Cancer - The Push towards Personalised Treatments

         Whereas previously cancers were defined by their position inside the body, advances in the field of oncology are increasingly revealing that primarily similarity between cancers is as a result of similar genetic mutations different cancers may cause. This means that a particular lung cancer may have more in common with a specific breast cancer than another type of lung cancer. This has profound repurcussions in the medical field where currently treatments are prescribed by a clinician based primarily upon the severity and location of the cancer in the body. However, with each cancer having the possibility of causing over 100,000 genetic mutations inside cancerous cells current genetic sequencing equipment is, at present, insufficient in terms of efficiency and economic viability to be used to sequence the DNA of the UK's many thousands of cancer patients. The reason for these problems with the equipments efficiency in coding a patients genetic code becomes clear once it is realised that storing one million cancer patients genetic codes would require as much space as Youtube.
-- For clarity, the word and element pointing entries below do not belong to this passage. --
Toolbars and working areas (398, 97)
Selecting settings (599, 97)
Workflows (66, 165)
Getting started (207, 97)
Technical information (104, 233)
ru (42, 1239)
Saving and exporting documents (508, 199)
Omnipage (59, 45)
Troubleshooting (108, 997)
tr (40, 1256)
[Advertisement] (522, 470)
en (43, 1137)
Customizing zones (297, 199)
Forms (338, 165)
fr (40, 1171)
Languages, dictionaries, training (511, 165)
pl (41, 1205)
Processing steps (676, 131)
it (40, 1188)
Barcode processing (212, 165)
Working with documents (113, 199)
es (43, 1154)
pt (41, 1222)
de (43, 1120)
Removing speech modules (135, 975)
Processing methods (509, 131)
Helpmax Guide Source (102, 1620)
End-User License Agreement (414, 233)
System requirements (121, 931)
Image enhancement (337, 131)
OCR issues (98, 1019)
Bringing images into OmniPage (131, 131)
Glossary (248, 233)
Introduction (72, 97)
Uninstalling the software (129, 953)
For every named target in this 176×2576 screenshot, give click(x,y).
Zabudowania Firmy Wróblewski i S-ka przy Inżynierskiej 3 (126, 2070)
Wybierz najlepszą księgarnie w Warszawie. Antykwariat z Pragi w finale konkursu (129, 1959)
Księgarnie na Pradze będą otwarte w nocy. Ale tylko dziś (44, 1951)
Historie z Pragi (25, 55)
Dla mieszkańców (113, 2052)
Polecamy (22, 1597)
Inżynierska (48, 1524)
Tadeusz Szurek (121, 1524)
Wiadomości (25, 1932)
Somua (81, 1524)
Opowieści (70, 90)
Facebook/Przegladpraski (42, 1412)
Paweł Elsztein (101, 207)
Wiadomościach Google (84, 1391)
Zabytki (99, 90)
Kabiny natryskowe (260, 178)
        The Institute of Cancer Research (ICR) is pouring funding into new projects designed to provide greater insight into which mutations cause tumour suppressor genes to lose function. If tumour suppressor genes become inactivated they can no longer inhibit cell proliferation leading to uncontrollable cell growth and the formation of a tumour. By understanding which mutations cause healthy cells to convert into cancerous cells it is hoped that improved treatments specific to an individuals own particular type of cancer. Rapid advances in genetic sequencing techniques are catalysing this progression towards personalised treatments. One of the most established of these new 'personalised' treatments is the drug Herceptin. Herceptin is already being used to treat certain types of breast and stomach cancers in which the protein HER2, which stimulates cell division, is over expressed. However, such treatment is immensely expensive costing over £65,000 ($100,000) for a years treatment of Herceptin resulting in numerous American insurance companies and the NHS in Britain being reluctant to prescribe such treatments. Despite the expense of such treatments the ICR is hopeful of improvements in genetic sequencing and the development of new drugs reducing the costs.
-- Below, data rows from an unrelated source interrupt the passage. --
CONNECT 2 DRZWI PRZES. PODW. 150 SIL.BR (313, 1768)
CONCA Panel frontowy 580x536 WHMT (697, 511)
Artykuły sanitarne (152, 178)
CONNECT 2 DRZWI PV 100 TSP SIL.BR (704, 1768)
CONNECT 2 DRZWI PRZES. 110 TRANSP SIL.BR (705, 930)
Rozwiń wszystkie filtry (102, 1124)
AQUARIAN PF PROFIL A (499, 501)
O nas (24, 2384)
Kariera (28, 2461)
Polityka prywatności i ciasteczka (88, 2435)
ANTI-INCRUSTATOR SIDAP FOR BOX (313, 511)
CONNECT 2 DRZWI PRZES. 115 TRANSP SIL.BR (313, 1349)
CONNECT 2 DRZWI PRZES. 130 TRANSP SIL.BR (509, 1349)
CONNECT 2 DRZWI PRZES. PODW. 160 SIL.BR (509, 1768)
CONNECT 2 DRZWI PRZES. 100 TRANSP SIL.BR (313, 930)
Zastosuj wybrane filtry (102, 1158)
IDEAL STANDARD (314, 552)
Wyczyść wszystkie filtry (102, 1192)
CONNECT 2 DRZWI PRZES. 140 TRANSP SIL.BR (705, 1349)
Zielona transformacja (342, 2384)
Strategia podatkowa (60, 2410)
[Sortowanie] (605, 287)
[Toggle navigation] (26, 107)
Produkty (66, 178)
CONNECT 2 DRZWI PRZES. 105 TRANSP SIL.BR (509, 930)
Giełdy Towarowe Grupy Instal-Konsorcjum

        However, treatments specific to particular mutations (in what are rapidly proliferating and mutating cancerous cells) are then face with the problem of tumours developing resistance. Prof. Alan Ashworth, the ICR's director, has detailed the disappointment he feels when promising new drugs failing after the cancer develops resistance after only a few months. Describing the ICR's battle against cancer as a "bit like the game whack-a-mole" with the re-emergence of a cancer after it has seemingly been eradicated by a new treatment. The Tumour Profiling Unit at the ICR is understood to be planning to undertake a programme of frequent testing of cancer sample in order to understand changes the tumour undergoes in order to achieve such resistance. 
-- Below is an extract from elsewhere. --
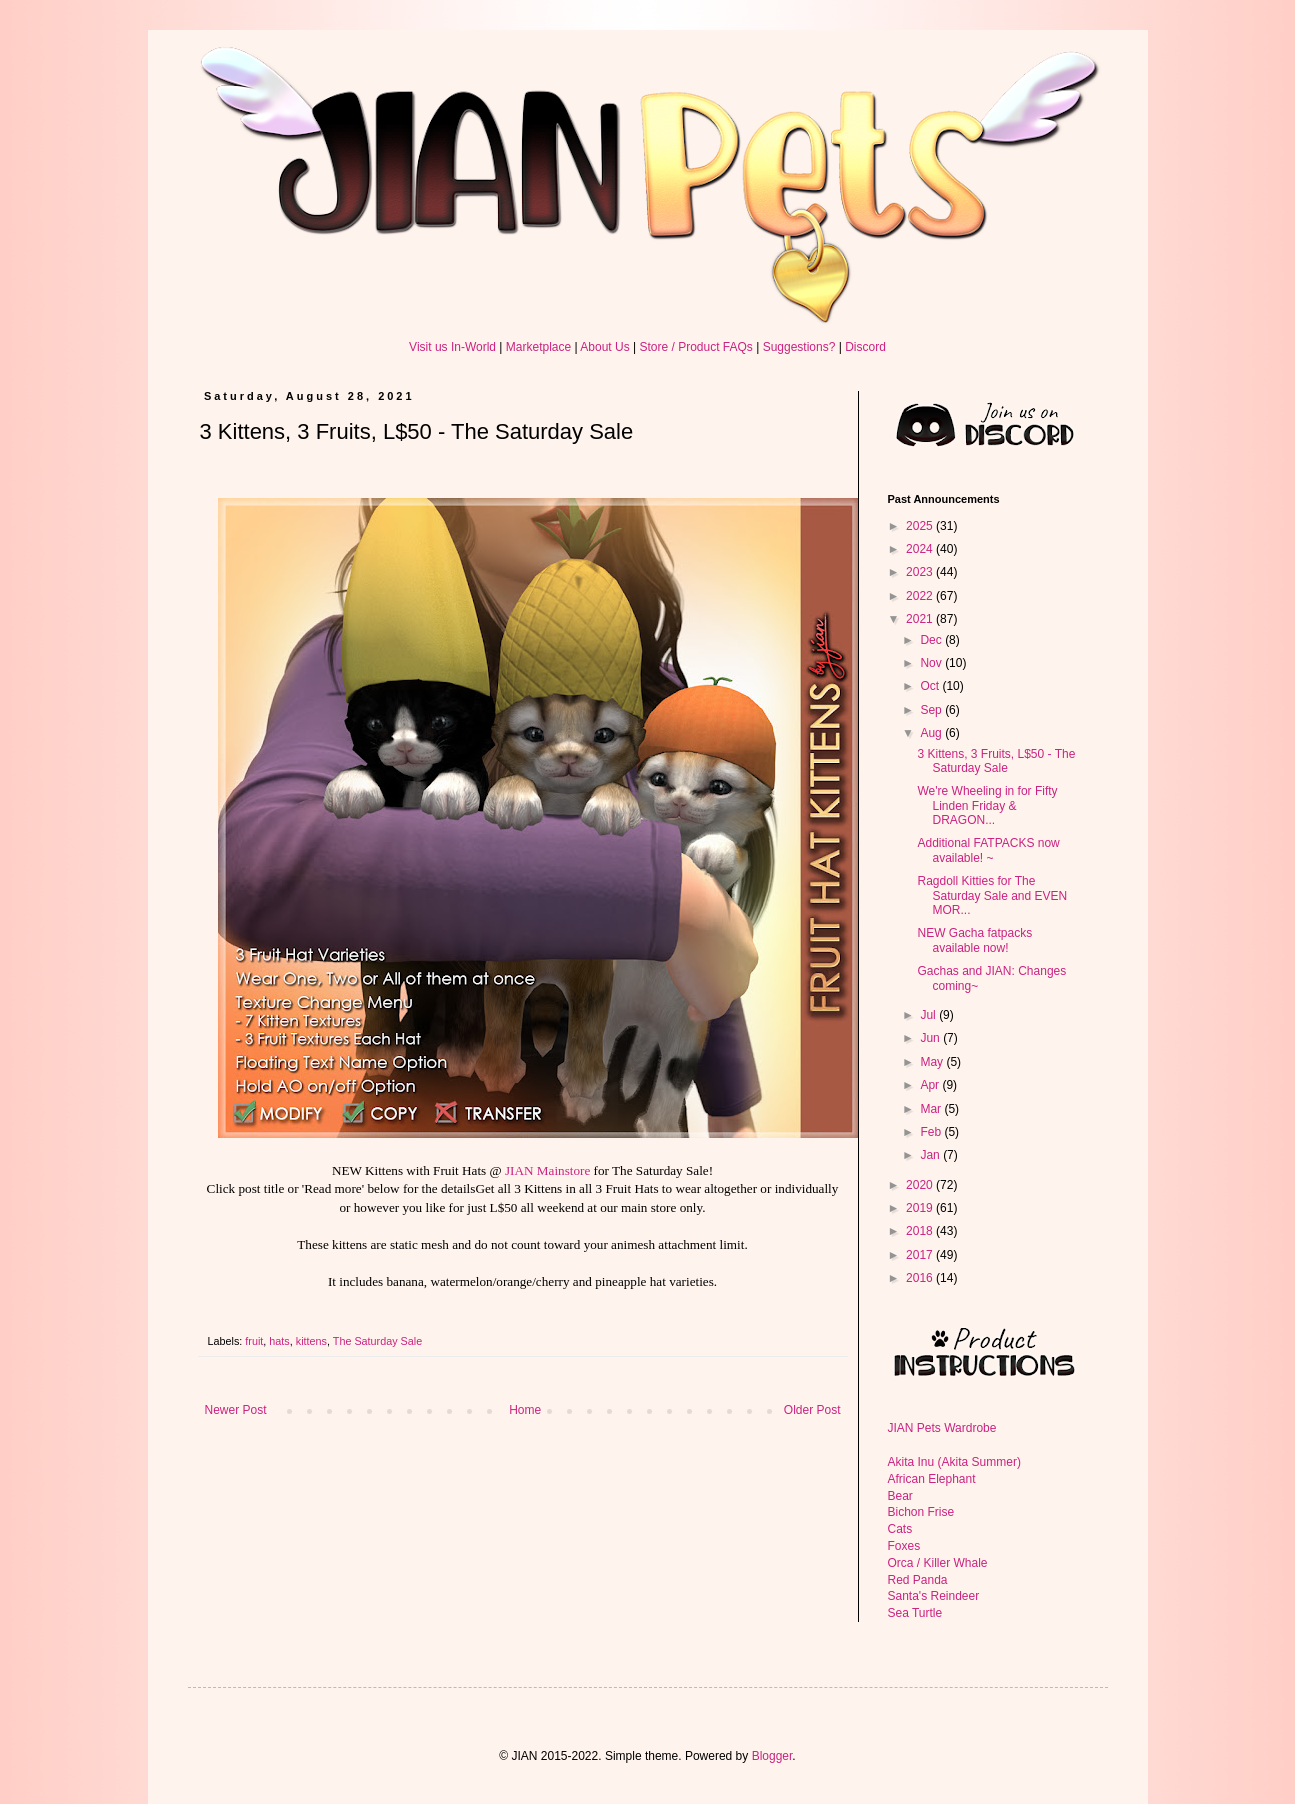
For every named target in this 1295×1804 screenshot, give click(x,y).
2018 (921, 1231)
    Newly unveiled government plans to record the entire genetic sequences of over 100,000 patients with cancers and rare diseases clearly shows the governments commitment to stimulating progress towards more personalised treatments. The potential benefits of such plans to researchers is significant and scientists are already predicting implementation of new, faster genetic sequencing techniques into the NHS within the next 10-15 years.